Change of Custody and Paramour Clause Vacated in Columbia, Tennessee Divorce: Camacho v. Camacho

October 12, 2022 K.O. Herston 1 Comments

Facts: Mother and Father, the parents of two children, divorced after seven years of marriage.

In a hearing on a temporary parenting plan, the trial court found Father was “not credible” and “evasive.” Mother’s boyfriend was deemed “a horrible witness.” Mother, however, was found to be “impressive,” and her role as the children’s primary caregiver weighed in favor of a temporary schedule that limited Father to alternating weekends. The trial court cautioned Mother she would “be well served not to expose the children to” her boyfriend.

At trial, Mother’s proof focused on Father’s history of alcohol abuse. Father countered that he completed an inpatient treatment program and had been sober for a year.

Father’s proof focused on Mother’s relationship with her boyfriend. At the hearing on the temporary parenting plan, Mother largely denied being romantic with her boyfriend.

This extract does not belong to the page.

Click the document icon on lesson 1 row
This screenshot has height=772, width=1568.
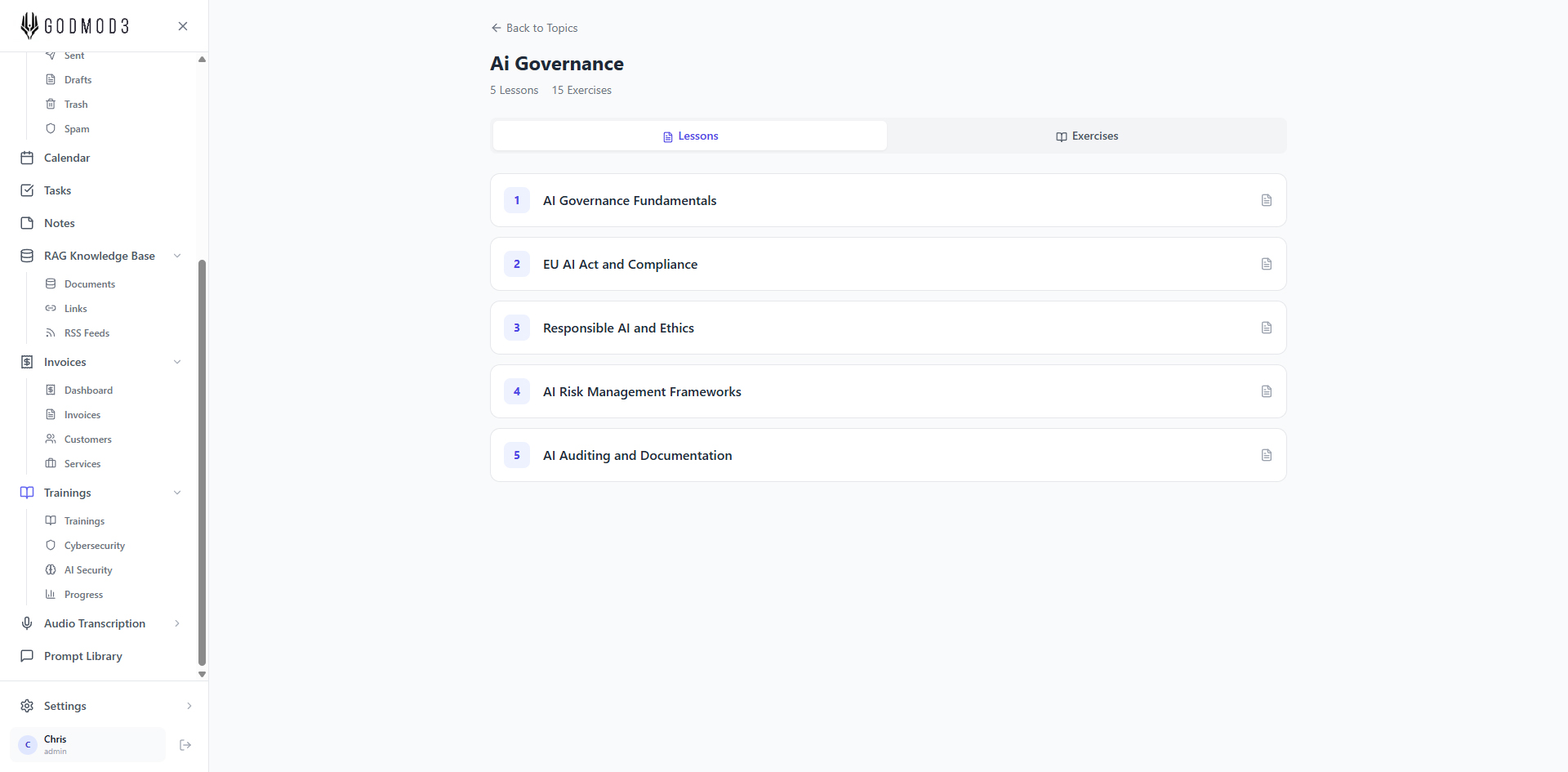[1266, 200]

However, by the time of the divorce trial, Mother had given birth to her boyfriend’s child, who was conceived a few months after the hearing on the temporary parenting plan.

The trial court found Mother lied about her relationship with her boyfriend and, in contrast to the earlier hearing, Father was found to be “credible.” The trial court flipped the temporary schedule, naming Father the primary residential parent and limiting Mother to alternating weekends. The trial court also ordered that “neither parent shall have guests of the opposite sex overnight under inappropriate circumstances.”

Mother appealed.

On Appeal: The Court of Appeals vacated the trial court’s judgment.

Primary residential parent. After bench trials, trial courts must make findings of fact and conclusions of law that demonstrate the court considered the statutory best-interest factors and clearly articulate the court’s reasoning in reaching its conclusion regarding the child’s best interest.

Trial courts should be precise in making child-custody findings to facilitate meaningful appellate review. While there is no bright-line test to assess the sufficiency of factual findings, the trial court’s findings of fact must include the steps by which the trial court reached its ultimate conclusion on each factual issue.

Mother argued the trial court’s conclusion that the children’s best interest would be served by naming Father the primary residential parent was based on improper factual findings. The Court agreed:

Here, the trial court did undertake an analysis of the relevant best-interest factors. Some of those factors are considered in detail by the trial court. But often the trial court’s findings do little to illuminate its reasoning. Take factor (1) as an example. The trial court’s finding as to this factor is as follows:

The Court finds that when the determination of temporary custody occurred a year ago, this factor strongly favored Mother. Mother has continued to be the primary caregiver under the Court’s temporary parenting order. Considering the proof presented at trial, the Court now finds that this factor only slightly favors Mother.

Thus, the trial court notes that while Mother has continued to be the primary caregiver of the children, this factor—involving which parent has performed the majority of parenting responsibilities for the children—now only slightly favors Mother. But the trial court’s order does not provide any factual findings explaining why it made this determination, particularly given a later finding that Mother “was performing most of the parenting responsibilities leading up to trial.”

Here, we are simply unable to determine what facts lead the trial court to find that this factor favored Mother only slightly by the time of the final hearing. Instead, the trial court’s finding on this factor amounts to little more than a conclusory determination that a factor favors one parent without any factual findings whatsoever to underpin this allocation. We have previously held that such a practice is not sufficient to permit meaningful appellate review. Thus, the trial court’s findings as to Mother’s role as the children’s primary caregiver were both deficient and contradictory, an issue that affects more than one of the statutory best-interest factors.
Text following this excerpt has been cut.